The Customs and Excise Act 2018 - which comes into effect today - sets guidelines around how Customs can carry out "digital strip-searches".
Previously, Customs could stop anyone at the border and demand to see their electronic devices. However, the law did not specify that people had to also provide a password.
The updated law makes clear that travellers must provide access - whether that be a password, pin-code or fingerprint - but officials would need to have a reasonable suspicion of wrongdoing.
"It is a file-by-file [search] on your phone.

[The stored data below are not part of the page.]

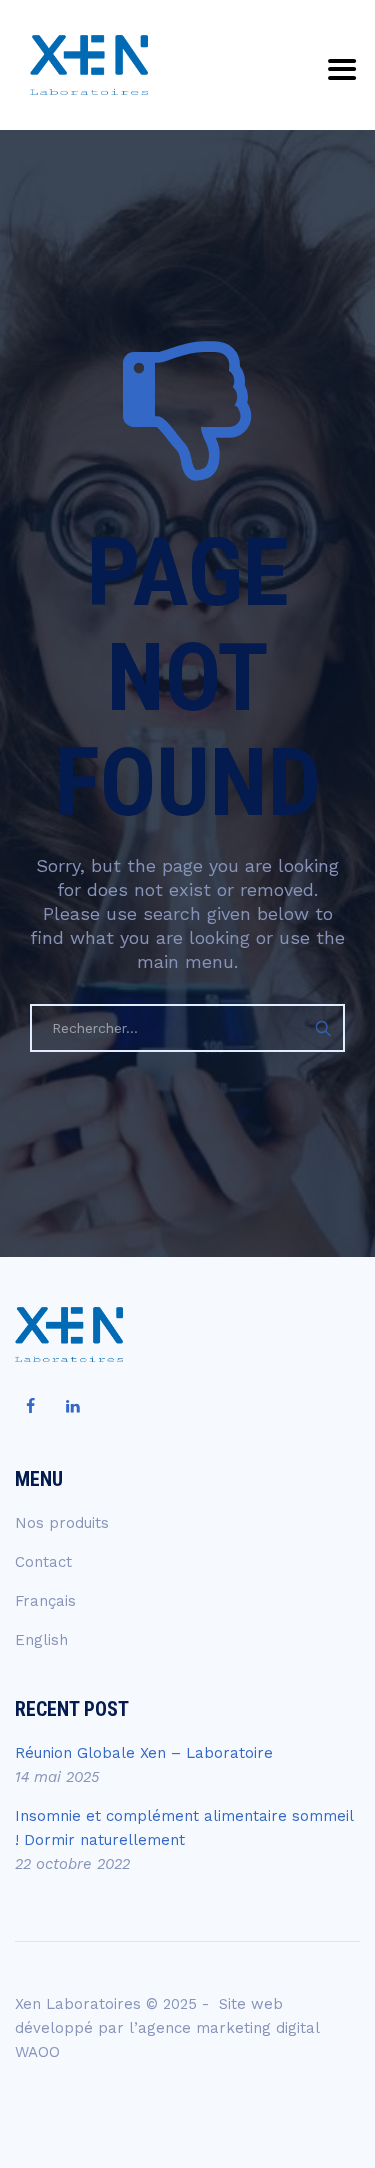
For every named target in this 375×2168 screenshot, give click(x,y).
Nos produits (62, 1523)
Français (45, 1601)
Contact (43, 1562)
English (41, 1640)
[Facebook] (30, 1407)
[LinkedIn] (73, 1407)
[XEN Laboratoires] (89, 65)
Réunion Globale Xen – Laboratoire (144, 1753)
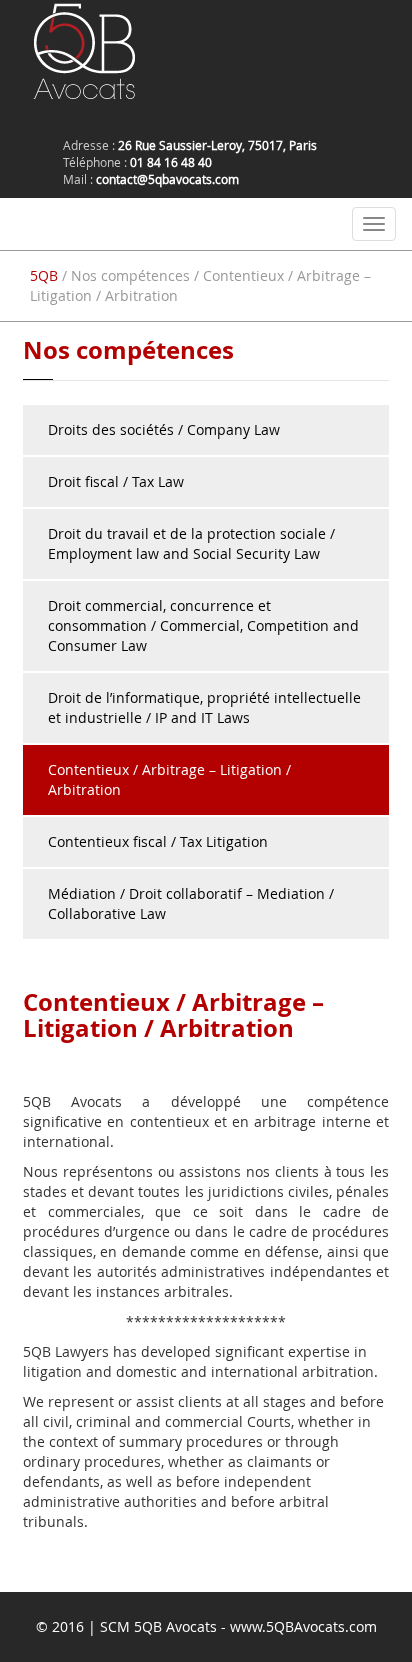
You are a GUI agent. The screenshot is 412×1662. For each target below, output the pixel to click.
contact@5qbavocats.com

We're not going into 'the cloud'. We'll examine your phone while it's on flight mode," Customs spokesperson Terry Brown said.
If people refused to comply, they could be fined up to $5000 and their device would be seized and forensically searched.
Mr Brown said the law struck the "delicate balance" between a person's right to privacy and Customs' law enforcement responsibilities.
"I personally have an e-device and it maintains all my records - banking data, et cetera, et cetera - so we understand the importance and significance of it."
Council for Civil Liberties spokesperson Thomas Beagle said the law was an unjustified invasion of privacy.
"Nowadays we've got everything on our phones; we've got all our personal life, all our doctors' records, our emails, absolutely everything on it, and customs can take that and keep it."
The new requirement for reasonable suspicion did not rein in the law at all, Mr Beagle said.
"They don't have to tell you what the cause of that suspicion is, there's no way to challenge it."
Customs Minister Kris Faafoi said the power to search electronic devices was necessary.
"A lot of the organised crime groups are becoming a lot more sophisticated in the ways they're trying to get things across the border.
"And if we do think they're up to that kind of business, then getting intelligence from smartphones and computers can be useful for a prosecution."
But Mr Beagle said "serious criminals" would simply store incriminating material online.
"You'd be mad to carry stuff over on your phone.
Privacy Commissioner John Edwards had some influence over the drafting of the legislation and said he was "pretty comfortable" with where the law stood.
"There's a good balance between ensuring that our borders are protected ... and [that people] are not subject to unreasonable search of their devices."
"You know when you come into the country that you can be asked to open your suitcase and that a Customs officer can look at everything in there."
Border officials searched roughly 540 electronic devices at New Zealand airports in 2017.
Customs will be required to keep Parliament updated on the number of devices searched every year. The agency said it did not expect the number to increase.